CHAPITRE II
J'étais armé jusqu'aux dents : en plus de mon épée, j'avais passé les deux couteaux de Sibylle à ma ceinture ; son arc et son carquois bringuebalaient dans mon dos ; quant aux fléchettes, elles devaient prendre un malin plaisir à percer la poche de blouson où je les avais fourrées.
Sibylle conduisait en douceur, passait les vitesses sans à-coups, évitant habilement les irrégularités du terrain. A l'évidence, elle n'avait pas appris à conduire la veille et l'histoire qu'elle m'avait racontée devait être vraie.
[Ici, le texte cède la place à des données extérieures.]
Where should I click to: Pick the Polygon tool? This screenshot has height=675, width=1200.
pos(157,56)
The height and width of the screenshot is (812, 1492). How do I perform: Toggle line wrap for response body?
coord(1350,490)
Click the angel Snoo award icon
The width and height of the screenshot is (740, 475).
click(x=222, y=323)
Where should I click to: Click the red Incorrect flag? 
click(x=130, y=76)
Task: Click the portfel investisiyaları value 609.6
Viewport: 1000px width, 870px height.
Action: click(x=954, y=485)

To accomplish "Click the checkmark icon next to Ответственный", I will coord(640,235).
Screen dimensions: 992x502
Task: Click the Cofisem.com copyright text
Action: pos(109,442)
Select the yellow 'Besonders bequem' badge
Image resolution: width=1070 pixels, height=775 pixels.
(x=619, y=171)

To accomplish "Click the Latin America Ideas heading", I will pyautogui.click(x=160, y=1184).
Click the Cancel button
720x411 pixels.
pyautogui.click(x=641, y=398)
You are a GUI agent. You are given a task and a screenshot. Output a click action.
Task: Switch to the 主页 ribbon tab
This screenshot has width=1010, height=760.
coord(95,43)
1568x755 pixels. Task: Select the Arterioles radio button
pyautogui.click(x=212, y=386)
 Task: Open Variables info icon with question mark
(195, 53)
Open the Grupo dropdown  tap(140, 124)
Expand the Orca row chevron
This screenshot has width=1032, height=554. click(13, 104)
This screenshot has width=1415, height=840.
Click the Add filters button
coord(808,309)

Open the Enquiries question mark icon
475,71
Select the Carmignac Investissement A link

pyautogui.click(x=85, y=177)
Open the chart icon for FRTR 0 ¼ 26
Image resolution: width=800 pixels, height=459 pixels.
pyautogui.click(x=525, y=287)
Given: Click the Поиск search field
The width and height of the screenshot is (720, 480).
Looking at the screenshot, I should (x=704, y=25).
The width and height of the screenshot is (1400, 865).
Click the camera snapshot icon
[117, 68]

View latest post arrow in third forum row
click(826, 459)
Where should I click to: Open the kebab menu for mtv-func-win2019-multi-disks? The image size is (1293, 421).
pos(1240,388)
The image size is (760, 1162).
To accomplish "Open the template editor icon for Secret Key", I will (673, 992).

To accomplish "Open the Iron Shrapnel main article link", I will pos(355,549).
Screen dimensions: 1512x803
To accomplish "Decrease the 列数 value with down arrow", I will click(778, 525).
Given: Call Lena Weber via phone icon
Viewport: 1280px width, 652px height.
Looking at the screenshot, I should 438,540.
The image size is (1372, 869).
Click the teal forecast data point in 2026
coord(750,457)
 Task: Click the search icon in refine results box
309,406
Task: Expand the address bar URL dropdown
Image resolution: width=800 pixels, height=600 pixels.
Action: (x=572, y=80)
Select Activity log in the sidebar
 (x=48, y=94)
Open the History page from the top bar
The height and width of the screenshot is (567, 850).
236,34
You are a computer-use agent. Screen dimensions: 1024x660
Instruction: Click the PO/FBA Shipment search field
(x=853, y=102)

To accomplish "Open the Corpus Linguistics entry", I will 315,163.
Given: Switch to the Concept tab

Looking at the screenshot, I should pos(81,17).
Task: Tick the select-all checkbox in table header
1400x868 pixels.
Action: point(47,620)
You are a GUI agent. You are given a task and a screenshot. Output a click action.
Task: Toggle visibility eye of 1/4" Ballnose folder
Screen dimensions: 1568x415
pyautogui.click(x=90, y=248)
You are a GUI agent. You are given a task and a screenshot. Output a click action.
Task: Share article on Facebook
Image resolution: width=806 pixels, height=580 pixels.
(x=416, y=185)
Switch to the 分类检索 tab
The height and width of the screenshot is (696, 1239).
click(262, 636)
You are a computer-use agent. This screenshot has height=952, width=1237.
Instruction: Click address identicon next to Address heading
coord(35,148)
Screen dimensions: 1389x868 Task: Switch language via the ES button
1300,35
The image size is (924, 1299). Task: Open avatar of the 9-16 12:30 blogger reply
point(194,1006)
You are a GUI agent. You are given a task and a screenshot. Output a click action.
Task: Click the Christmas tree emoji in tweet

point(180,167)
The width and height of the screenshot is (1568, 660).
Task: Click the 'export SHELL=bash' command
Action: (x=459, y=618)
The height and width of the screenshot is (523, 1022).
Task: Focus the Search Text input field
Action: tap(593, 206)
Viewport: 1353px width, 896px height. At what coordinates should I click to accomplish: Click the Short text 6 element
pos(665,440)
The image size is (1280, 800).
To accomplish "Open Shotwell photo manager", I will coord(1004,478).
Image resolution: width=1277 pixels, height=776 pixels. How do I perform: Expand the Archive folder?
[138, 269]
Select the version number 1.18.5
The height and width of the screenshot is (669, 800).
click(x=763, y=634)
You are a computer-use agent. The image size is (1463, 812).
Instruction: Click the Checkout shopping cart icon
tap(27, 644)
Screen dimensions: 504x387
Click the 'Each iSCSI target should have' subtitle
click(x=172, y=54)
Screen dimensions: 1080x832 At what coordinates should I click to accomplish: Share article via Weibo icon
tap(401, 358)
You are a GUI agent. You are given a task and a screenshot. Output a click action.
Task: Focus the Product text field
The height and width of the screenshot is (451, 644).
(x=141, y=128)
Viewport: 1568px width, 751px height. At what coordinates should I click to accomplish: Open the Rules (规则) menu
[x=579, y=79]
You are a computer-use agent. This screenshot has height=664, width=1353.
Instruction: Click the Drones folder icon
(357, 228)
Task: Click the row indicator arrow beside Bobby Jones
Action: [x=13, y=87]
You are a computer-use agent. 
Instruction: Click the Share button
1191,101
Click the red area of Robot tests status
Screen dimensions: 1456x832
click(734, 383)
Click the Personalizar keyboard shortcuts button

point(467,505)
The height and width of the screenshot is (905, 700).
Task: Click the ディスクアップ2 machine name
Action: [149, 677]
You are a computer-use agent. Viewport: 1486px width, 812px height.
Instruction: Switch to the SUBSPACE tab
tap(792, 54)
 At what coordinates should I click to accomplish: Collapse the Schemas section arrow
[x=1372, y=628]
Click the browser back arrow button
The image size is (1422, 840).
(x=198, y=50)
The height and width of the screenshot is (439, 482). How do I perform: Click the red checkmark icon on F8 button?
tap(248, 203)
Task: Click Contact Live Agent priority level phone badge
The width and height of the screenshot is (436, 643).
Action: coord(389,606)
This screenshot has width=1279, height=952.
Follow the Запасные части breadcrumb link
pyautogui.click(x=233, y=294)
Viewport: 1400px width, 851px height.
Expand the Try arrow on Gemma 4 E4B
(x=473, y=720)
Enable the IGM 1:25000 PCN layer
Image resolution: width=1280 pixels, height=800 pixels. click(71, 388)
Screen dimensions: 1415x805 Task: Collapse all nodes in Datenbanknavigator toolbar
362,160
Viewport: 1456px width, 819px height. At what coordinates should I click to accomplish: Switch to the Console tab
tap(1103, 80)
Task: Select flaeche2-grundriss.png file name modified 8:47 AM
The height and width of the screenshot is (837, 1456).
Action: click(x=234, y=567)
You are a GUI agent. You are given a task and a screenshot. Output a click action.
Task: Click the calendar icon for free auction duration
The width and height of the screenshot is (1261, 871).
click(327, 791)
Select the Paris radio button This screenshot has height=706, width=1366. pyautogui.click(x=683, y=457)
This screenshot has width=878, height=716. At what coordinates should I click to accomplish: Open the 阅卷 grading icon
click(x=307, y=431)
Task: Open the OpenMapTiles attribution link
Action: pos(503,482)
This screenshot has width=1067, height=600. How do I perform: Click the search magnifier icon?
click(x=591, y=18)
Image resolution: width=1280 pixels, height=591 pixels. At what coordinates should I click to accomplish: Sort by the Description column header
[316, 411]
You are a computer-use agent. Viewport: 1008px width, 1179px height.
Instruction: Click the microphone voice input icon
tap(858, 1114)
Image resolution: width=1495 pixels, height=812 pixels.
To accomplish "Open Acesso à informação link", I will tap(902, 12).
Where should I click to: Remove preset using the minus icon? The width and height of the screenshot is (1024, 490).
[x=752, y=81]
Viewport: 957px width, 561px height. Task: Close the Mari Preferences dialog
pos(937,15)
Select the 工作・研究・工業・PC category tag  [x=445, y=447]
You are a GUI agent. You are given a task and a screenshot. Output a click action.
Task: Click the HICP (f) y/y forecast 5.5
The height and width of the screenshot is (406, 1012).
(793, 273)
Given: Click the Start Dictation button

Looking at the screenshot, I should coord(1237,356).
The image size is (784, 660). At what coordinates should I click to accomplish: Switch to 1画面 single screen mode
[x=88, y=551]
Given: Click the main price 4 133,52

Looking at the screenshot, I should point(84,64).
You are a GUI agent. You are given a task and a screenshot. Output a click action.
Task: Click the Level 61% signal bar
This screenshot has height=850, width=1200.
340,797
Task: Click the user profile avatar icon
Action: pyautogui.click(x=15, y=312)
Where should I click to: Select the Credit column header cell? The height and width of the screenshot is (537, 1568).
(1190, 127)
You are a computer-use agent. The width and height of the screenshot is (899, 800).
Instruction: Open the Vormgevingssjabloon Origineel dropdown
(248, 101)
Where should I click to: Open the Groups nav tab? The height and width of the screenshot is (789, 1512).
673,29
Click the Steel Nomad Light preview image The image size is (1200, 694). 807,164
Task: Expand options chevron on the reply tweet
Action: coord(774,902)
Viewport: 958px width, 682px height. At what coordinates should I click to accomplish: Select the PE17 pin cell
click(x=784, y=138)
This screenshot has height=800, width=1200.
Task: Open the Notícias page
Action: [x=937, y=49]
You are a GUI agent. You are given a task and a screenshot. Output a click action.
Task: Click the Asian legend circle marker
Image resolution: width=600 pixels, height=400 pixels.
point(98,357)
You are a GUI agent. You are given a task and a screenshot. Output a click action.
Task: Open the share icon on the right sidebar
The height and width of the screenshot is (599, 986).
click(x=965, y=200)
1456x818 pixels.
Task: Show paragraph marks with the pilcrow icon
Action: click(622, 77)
Assis derrière elle, j'avais toutes les peines du monde à empêcher mes mains de se poser sur sa taille. Ses cheveux blond pâle volaient au vent jusque sur mon visage, et me communiquaient une douce odeur de fleurs du désert. C'était bien la première fois que je rencontrais une femme motard prenant la peine de se parfumer. D'ordinaire elles s'habituaient plutôt à la vie de leurs compagnons masculins et n'étaient guère gênées de sentir la sueur. Décidément Sibylle était d'une autre race. Mais comme je ne tenais pas à lui donner plus de raisons de me haïr qu'elle n'en avait déjà, je me gardai bien du moindre geste équivoque.
— Dis donc ! cria-t-elle. Tu comptes me faire tourner encore longtemps, comme ça ?
— On approche !
Une fois la barrière de rochers contournée, j'avais eu un peu de mal à me retrouver. Le sens de l'orientation n'était pas ma plus grande qualité et la pluie avait effacé mes traces. Pourtant je ne mentais pas : il me semblait bien reconnaître les trois grandes dunes qui se dressaient devant nous. Sauf erreur, ma bécane était juste derrière.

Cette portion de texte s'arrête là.